Igneous Rock Textures
Tell the three types of igneous rocks apart by their texture, starting with the size of the mineral grains. Extrusive rocks cool quickly (over periods of seconds to months) and have invisible or very small grains, or an aphanitic texture. Intrusive rocks cool more slowly (over thousands of years) and have small to medium-sized grains. Plutonic rocks cool over millions of years, deep underground, and can have grains as large as pebbles — even a meter across. Both intrusive and plutonic rocks have phaneritic texture.

Because they solidified from a fluid state, igneous rocks tend to have an equigranular texture, a uniform fabric without layers, and the mineral grains are packed together tightly. Think of the texture of a piece of bread as a similar example.

In many igneous rocks, large mineral crystals "float" in a fine-grained groundmass. The large grains are called phenocrysts, and a rock with phenocrysts is called a porphyry; that is, it has a porphyritic texture. Phenocrysts are minerals that solidified earlier than the rest of the rock, and they are important clues to the rock's history.

Some extrusive rocks have distinctive textures. Obsidian, formed when lava hardens quickly, has a glassy texture. Pumice and scoria are volcanic froth, puffed up by millions of gas bubbles giving them a vesicular texture. Tuff is a rock made entirely of volcanic ash, fallen from the air or avalanched down a volcano's sides. It has a pyroclastic texture. And pillow lava is a lumpy formation created by extruding lava underwater.

Igneous Rock Types: Basalt, Granite and More
Igneous rocks are classified by the minerals they contain. The main minerals in igneous rocks are hard, primary ones: feldspar, quartz, amphiboles and pyroxenes (together called "dark minerals" by geologists), and olivine along with the softer mineral mica.

The two best-known igneous rock types are basalt and granite, which differ in composition. Basalt is the dark, fine-grained stuff of many lava flows and magma intrusions. Its dark minerals are rich in magnesium (Mg) and iron (Fe), hence basalt is called a mafic rock. So basalt is mafic and either extrusive or intrusive. Granite is the light, coarse-grained rock formed at depth and exposed after deep erosion. It is rich in feldspar and quartz (silica) and hence is called a felsic rock. So granite is felsic and plutonic.
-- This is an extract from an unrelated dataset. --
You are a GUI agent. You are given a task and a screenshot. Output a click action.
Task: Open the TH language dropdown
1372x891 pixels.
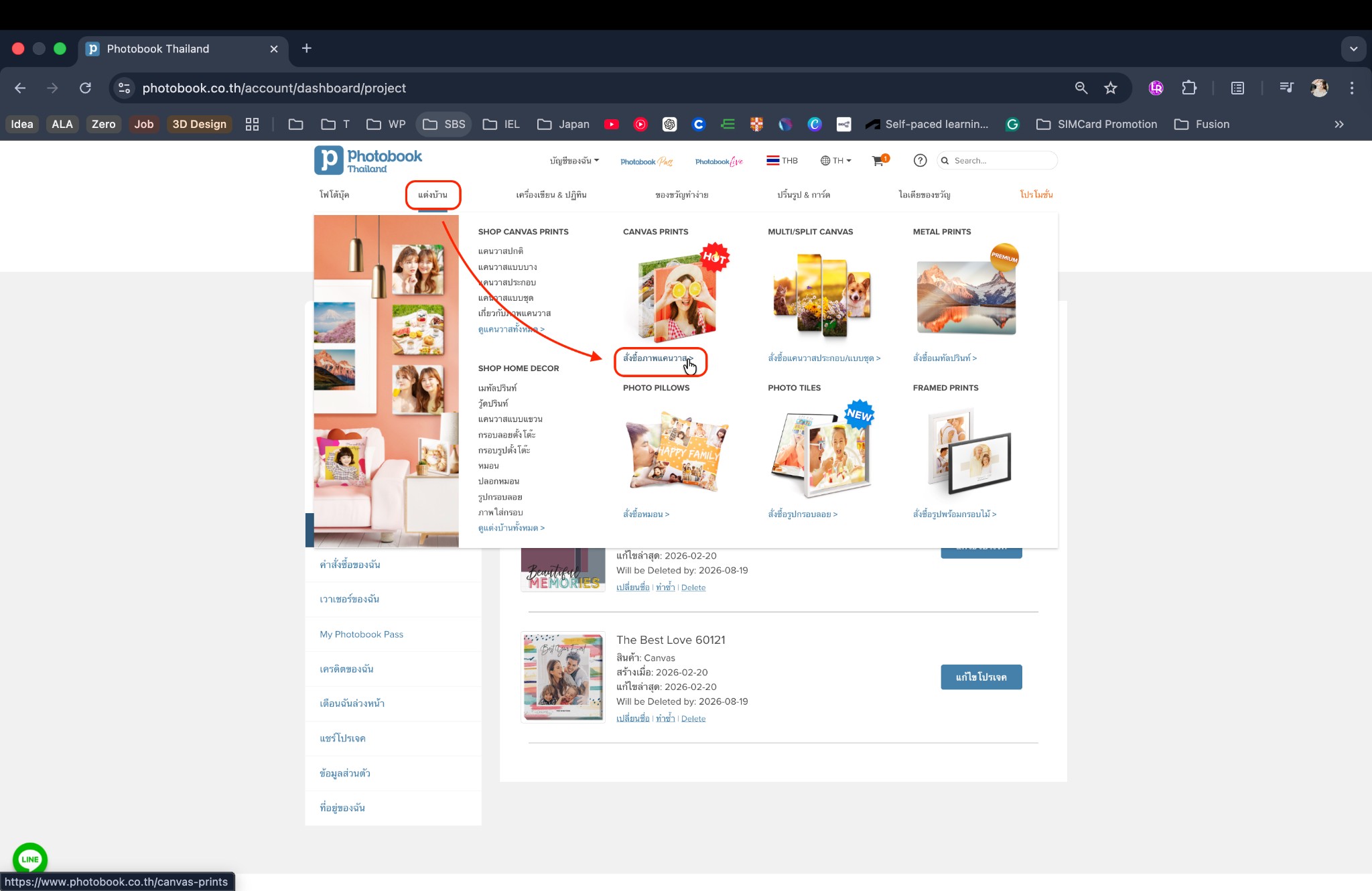point(835,161)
These two categories cover the great majority of igneous rocks. Ordinary people, even ordinary geologists, use the names freely. (Stone dealers call any plutonic rock at all "granite.") But igneous petrologists use many more names. They generally talk about basaltic and granitic or granitoid rocks among themselves and out in the field, because it takes lab work to determine an exact rock type according to the official classifications. True granite and true basalt are narrow subsets of these categories.

But a few of the less common igneous rock types can be recognized by non-specialists. For instance a dark-colored plutonic mafic rock, the deep version of basalt, is called gabbro. A light-colored intrusive or extrusive felsic rock, the shallow version of granite, is called felsite or rhyolite. And there is a suite of ultramafic rocks with even more dark minerals and even less silica than basalt. Peridotite is the foremost of those.